In the data below, print the lines exactly as they appear, starting at the line that contains "Task: Expand the Subscription chevron arrow" and ending after the line that contains "Viewport: 1349px width, 639px".

-- Begin --

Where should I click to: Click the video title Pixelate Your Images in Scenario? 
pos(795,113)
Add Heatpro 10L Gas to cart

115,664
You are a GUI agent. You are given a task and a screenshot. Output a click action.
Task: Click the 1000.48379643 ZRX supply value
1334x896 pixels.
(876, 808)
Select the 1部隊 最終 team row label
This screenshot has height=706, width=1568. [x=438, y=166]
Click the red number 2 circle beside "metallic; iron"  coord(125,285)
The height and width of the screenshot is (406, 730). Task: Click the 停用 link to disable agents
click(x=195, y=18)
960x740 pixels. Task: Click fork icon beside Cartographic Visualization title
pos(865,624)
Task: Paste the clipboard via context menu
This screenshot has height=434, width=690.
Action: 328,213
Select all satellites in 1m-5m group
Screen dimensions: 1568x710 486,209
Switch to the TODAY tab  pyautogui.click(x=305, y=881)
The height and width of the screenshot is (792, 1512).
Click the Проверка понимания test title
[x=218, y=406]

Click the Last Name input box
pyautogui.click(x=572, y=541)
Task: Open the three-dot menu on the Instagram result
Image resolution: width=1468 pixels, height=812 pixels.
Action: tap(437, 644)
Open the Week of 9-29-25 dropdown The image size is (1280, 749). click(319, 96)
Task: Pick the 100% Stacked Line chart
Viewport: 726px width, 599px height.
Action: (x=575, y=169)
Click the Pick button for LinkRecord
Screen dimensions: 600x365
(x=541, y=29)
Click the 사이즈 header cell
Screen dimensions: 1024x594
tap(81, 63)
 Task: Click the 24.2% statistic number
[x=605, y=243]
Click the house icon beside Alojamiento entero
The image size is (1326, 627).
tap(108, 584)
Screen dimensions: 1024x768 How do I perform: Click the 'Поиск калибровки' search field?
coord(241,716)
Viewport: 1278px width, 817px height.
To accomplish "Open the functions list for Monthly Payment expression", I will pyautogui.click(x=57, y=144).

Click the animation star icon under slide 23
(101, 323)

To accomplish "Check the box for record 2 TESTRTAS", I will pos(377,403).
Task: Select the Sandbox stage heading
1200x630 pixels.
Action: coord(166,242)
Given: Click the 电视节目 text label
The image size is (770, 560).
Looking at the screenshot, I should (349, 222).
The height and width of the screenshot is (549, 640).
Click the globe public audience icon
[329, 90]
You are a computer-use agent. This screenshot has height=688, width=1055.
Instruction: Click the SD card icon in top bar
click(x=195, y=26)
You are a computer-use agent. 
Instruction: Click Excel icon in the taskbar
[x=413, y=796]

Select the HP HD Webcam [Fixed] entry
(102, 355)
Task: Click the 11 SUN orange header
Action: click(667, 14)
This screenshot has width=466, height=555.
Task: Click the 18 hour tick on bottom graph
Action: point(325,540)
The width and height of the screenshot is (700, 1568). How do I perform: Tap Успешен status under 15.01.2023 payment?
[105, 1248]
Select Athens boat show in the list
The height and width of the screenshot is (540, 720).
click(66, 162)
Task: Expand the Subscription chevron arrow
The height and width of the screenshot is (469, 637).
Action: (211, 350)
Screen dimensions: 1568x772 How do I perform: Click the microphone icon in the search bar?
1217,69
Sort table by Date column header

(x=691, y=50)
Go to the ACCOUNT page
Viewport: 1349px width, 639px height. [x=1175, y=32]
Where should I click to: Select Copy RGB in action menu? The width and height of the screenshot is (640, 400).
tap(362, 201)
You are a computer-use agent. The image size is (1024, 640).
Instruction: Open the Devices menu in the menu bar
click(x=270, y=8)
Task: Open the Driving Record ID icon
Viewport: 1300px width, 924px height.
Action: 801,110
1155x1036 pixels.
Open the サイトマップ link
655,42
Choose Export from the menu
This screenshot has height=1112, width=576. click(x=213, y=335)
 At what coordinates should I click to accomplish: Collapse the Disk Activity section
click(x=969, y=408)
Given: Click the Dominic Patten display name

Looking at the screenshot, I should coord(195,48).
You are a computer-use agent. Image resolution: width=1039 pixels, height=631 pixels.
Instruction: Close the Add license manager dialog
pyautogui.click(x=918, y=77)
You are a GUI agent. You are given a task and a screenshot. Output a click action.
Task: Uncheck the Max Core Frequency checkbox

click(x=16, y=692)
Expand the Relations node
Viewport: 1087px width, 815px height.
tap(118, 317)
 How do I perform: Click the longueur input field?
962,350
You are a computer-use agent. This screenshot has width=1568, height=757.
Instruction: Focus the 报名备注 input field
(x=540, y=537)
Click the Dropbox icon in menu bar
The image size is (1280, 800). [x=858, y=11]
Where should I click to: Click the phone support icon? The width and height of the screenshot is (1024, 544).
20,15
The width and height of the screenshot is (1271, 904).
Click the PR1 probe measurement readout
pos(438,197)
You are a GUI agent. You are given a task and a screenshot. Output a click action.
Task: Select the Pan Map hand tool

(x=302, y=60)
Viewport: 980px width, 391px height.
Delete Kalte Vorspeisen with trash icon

-- End --

**Final result**
Task: Expand the Subscription chevron arrow
The height and width of the screenshot is (469, 637).
Action: (211, 350)
Screen dimensions: 1568x772 How do I perform: Click the microphone icon in the search bar?
1217,69
Sort table by Date column header

(x=691, y=50)
Go to the ACCOUNT page
Viewport: 1349px width, 639px height. [x=1175, y=32]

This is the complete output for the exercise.